Repeat the data in full. No line may differ from the original.

☆ ☆ ☆ ☆ ☆ ☆ ☆

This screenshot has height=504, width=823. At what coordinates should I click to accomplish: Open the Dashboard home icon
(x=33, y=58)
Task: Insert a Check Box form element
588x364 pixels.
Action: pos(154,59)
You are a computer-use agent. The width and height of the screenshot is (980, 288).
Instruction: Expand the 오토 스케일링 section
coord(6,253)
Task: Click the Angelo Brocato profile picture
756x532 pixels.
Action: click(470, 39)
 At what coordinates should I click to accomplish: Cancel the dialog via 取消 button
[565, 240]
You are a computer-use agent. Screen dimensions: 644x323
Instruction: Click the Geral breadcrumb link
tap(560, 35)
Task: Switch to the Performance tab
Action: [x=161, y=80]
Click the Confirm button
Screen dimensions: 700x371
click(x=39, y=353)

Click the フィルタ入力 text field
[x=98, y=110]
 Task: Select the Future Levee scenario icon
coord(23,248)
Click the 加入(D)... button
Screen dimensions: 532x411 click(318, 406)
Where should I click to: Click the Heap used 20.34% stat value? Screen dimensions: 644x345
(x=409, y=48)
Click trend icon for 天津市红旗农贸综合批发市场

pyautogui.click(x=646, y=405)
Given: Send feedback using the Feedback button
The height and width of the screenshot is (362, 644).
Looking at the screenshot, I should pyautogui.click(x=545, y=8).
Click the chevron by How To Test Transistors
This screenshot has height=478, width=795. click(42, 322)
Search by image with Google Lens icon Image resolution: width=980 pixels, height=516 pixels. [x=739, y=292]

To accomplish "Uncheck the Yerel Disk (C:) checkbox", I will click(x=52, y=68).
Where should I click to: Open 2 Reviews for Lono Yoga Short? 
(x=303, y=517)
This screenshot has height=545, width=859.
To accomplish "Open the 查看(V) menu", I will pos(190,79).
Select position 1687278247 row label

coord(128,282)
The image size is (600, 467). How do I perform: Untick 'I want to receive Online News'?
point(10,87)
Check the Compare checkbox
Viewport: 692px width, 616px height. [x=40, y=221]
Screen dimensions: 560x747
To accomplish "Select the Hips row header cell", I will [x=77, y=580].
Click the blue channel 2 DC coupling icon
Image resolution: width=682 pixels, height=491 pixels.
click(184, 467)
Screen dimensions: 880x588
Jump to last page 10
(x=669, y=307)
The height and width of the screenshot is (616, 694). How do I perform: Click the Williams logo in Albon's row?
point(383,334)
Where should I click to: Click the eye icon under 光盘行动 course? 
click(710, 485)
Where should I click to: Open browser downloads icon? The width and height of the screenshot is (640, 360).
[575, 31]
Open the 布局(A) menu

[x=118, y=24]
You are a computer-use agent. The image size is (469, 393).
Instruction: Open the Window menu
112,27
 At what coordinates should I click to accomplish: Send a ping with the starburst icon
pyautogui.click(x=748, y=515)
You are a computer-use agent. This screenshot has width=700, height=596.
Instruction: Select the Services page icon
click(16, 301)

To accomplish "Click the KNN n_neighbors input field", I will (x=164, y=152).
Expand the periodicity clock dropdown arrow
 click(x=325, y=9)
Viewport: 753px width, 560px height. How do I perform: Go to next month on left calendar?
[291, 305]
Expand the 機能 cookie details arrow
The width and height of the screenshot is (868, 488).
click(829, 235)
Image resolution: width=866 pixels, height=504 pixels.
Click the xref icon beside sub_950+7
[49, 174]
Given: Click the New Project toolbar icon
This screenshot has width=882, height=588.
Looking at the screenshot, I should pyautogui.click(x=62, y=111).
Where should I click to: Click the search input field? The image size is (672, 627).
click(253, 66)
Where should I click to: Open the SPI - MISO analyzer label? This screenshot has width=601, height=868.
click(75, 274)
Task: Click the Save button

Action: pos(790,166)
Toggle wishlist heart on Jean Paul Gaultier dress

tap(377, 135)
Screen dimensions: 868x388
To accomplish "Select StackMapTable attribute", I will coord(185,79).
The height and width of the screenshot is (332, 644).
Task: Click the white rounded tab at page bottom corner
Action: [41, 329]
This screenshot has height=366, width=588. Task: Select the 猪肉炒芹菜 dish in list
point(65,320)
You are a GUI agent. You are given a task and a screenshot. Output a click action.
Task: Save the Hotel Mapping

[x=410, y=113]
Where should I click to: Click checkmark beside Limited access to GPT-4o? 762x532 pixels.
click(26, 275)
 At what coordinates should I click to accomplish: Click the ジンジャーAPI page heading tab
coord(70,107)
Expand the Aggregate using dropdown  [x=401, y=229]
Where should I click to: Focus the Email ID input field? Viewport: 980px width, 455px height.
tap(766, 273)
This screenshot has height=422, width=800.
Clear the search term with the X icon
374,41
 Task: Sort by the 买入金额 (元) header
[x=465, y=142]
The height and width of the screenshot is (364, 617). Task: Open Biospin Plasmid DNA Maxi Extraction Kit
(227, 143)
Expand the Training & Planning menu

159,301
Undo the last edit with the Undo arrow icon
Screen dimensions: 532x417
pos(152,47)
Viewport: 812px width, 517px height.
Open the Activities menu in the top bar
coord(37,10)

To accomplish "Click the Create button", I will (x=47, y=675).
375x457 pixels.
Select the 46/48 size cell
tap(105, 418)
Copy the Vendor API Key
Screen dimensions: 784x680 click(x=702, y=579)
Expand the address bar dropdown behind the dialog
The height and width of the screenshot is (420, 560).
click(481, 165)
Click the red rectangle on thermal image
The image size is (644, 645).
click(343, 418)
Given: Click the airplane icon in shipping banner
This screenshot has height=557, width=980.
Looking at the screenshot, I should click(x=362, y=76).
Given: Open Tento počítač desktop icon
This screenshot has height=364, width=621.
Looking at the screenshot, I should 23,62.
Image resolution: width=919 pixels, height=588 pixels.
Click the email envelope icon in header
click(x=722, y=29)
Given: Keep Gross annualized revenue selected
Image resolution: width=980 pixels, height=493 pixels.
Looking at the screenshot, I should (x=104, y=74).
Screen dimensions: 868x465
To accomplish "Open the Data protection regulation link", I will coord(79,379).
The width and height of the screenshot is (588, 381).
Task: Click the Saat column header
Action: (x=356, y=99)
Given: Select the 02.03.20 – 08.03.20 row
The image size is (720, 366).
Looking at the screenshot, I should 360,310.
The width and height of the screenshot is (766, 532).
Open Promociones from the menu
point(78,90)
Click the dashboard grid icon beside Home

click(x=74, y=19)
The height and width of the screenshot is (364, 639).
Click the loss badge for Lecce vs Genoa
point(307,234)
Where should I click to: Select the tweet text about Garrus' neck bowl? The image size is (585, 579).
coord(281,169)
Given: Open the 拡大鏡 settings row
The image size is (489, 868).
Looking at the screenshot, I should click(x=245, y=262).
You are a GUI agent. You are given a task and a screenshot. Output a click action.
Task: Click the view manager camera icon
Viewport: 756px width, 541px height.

☆ ☆ ☆ ☆ ☆ ☆ ☆

• **PROBLEM SOLUTION**:
This screenshot has height=504, width=823. At what coordinates should I click to accomplish: Open the Dashboard home icon
(x=33, y=58)
Task: Insert a Check Box form element
588x364 pixels.
Action: pos(154,59)
You are a computer-use agent. The width and height of the screenshot is (980, 288).
Instruction: Expand the 오토 스케일링 section
coord(6,253)
Task: Click the Angelo Brocato profile picture
756x532 pixels.
Action: click(470, 39)
 At what coordinates should I click to accomplish: Cancel the dialog via 取消 button
[565, 240]
You are a computer-use agent. Screen dimensions: 644x323
Instruction: Click the Geral breadcrumb link
tap(560, 35)
Task: Switch to the Performance tab
Action: [x=161, y=80]
Click the Confirm button
Screen dimensions: 700x371
click(x=39, y=353)

Click the フィルタ入力 text field
[x=98, y=110]
 Task: Select the Future Levee scenario icon
coord(23,248)
Click the 加入(D)... button
Screen dimensions: 532x411 click(318, 406)
Where should I click to: Click the Heap used 20.34% stat value? Screen dimensions: 644x345
(x=409, y=48)
Click trend icon for 天津市红旗农贸综合批发市场

pyautogui.click(x=646, y=405)
Given: Send feedback using the Feedback button
The height and width of the screenshot is (362, 644).
Looking at the screenshot, I should pyautogui.click(x=545, y=8).
Click the chevron by How To Test Transistors
This screenshot has height=478, width=795. click(42, 322)
Search by image with Google Lens icon Image resolution: width=980 pixels, height=516 pixels. [x=739, y=292]

To accomplish "Uncheck the Yerel Disk (C:) checkbox", I will click(x=52, y=68).
Where should I click to: Open 2 Reviews for Lono Yoga Short? 
(x=303, y=517)
This screenshot has height=545, width=859.
To accomplish "Open the 查看(V) menu", I will pos(190,79).
Select position 1687278247 row label

coord(128,282)
The image size is (600, 467). How do I perform: Untick 'I want to receive Online News'?
point(10,87)
Check the Compare checkbox
Viewport: 692px width, 616px height. [x=40, y=221]
Screen dimensions: 560x747
To accomplish "Select the Hips row header cell", I will [x=77, y=580].
Click the blue channel 2 DC coupling icon
Image resolution: width=682 pixels, height=491 pixels.
click(184, 467)
Screen dimensions: 880x588
Jump to last page 10
(x=669, y=307)
The height and width of the screenshot is (616, 694). How do I perform: Click the Williams logo in Albon's row?
point(383,334)
Where should I click to: Click the eye icon under 光盘行动 course? 
click(710, 485)
Where should I click to: Open browser downloads icon? The width and height of the screenshot is (640, 360).
[575, 31]
Open the 布局(A) menu

[x=118, y=24]
You are a computer-use agent. The image size is (469, 393).
Instruction: Open the Window menu
112,27
 At what coordinates should I click to accomplish: Send a ping with the starburst icon
pyautogui.click(x=748, y=515)
You are a computer-use agent. This screenshot has width=700, height=596.
Instruction: Select the Services page icon
click(16, 301)

To accomplish "Click the KNN n_neighbors input field", I will (x=164, y=152).
Expand the periodicity clock dropdown arrow
 click(x=325, y=9)
Viewport: 753px width, 560px height. How do I perform: Go to next month on left calendar?
[291, 305]
Expand the 機能 cookie details arrow
The width and height of the screenshot is (868, 488).
click(829, 235)
Image resolution: width=866 pixels, height=504 pixels.
Click the xref icon beside sub_950+7
[49, 174]
Given: Click the New Project toolbar icon
This screenshot has width=882, height=588.
Looking at the screenshot, I should pyautogui.click(x=62, y=111).
Where should I click to: Click the search input field? The image size is (672, 627).
click(253, 66)
Where should I click to: Open the SPI - MISO analyzer label? This screenshot has width=601, height=868.
click(75, 274)
Task: Click the Save button

Action: pos(790,166)
Toggle wishlist heart on Jean Paul Gaultier dress

tap(377, 135)
Screen dimensions: 868x388
To accomplish "Select StackMapTable attribute", I will coord(185,79).
The height and width of the screenshot is (332, 644).
Task: Click the white rounded tab at page bottom corner
Action: [41, 329]
This screenshot has height=366, width=588. Task: Select the 猪肉炒芹菜 dish in list
point(65,320)
You are a GUI agent. You are given a task and a screenshot. Output a click action.
Task: Save the Hotel Mapping

[x=410, y=113]
Where should I click to: Click checkmark beside Limited access to GPT-4o? 762x532 pixels.
click(26, 275)
 At what coordinates should I click to accomplish: Click the ジンジャーAPI page heading tab
coord(70,107)
Expand the Aggregate using dropdown  [x=401, y=229]
Where should I click to: Focus the Email ID input field? Viewport: 980px width, 455px height.
tap(766, 273)
This screenshot has height=422, width=800.
Clear the search term with the X icon
374,41
 Task: Sort by the 买入金额 (元) header
[x=465, y=142]
The height and width of the screenshot is (364, 617). Task: Open Biospin Plasmid DNA Maxi Extraction Kit
(227, 143)
Expand the Training & Planning menu

159,301
Undo the last edit with the Undo arrow icon
Screen dimensions: 532x417
pos(152,47)
Viewport: 812px width, 517px height.
Open the Activities menu in the top bar
coord(37,10)

To accomplish "Click the Create button", I will (x=47, y=675).
375x457 pixels.
Select the 46/48 size cell
tap(105, 418)
Copy the Vendor API Key
Screen dimensions: 784x680 click(x=702, y=579)
Expand the address bar dropdown behind the dialog
The height and width of the screenshot is (420, 560).
click(481, 165)
Click the red rectangle on thermal image
The image size is (644, 645).
click(343, 418)
Given: Click the airplane icon in shipping banner
This screenshot has height=557, width=980.
Looking at the screenshot, I should click(x=362, y=76).
Given: Open Tento počítač desktop icon
This screenshot has height=364, width=621.
Looking at the screenshot, I should 23,62.
Image resolution: width=919 pixels, height=588 pixels.
Click the email envelope icon in header
click(x=722, y=29)
Given: Keep Gross annualized revenue selected
Image resolution: width=980 pixels, height=493 pixels.
Looking at the screenshot, I should (x=104, y=74).
Screen dimensions: 868x465
To accomplish "Open the Data protection regulation link", I will coord(79,379).
The width and height of the screenshot is (588, 381).
Task: Click the Saat column header
Action: (x=356, y=99)
Given: Select the 02.03.20 – 08.03.20 row
The image size is (720, 366).
Looking at the screenshot, I should 360,310.
The width and height of the screenshot is (766, 532).
Open Promociones from the menu
point(78,90)
Click the dashboard grid icon beside Home

click(x=74, y=19)
The height and width of the screenshot is (364, 639).
Click the loss badge for Lecce vs Genoa
point(307,234)
Where should I click to: Select the tweet text about Garrus' neck bowl? The image size is (585, 579).
coord(281,169)
Given: Open the 拡大鏡 settings row
The image size is (489, 868).
Looking at the screenshot, I should click(x=245, y=262).
You are a GUI agent. You are given a task and a screenshot. Output a click action.
Task: Click the view manager camera icon
Viewport: 756px width, 541px height.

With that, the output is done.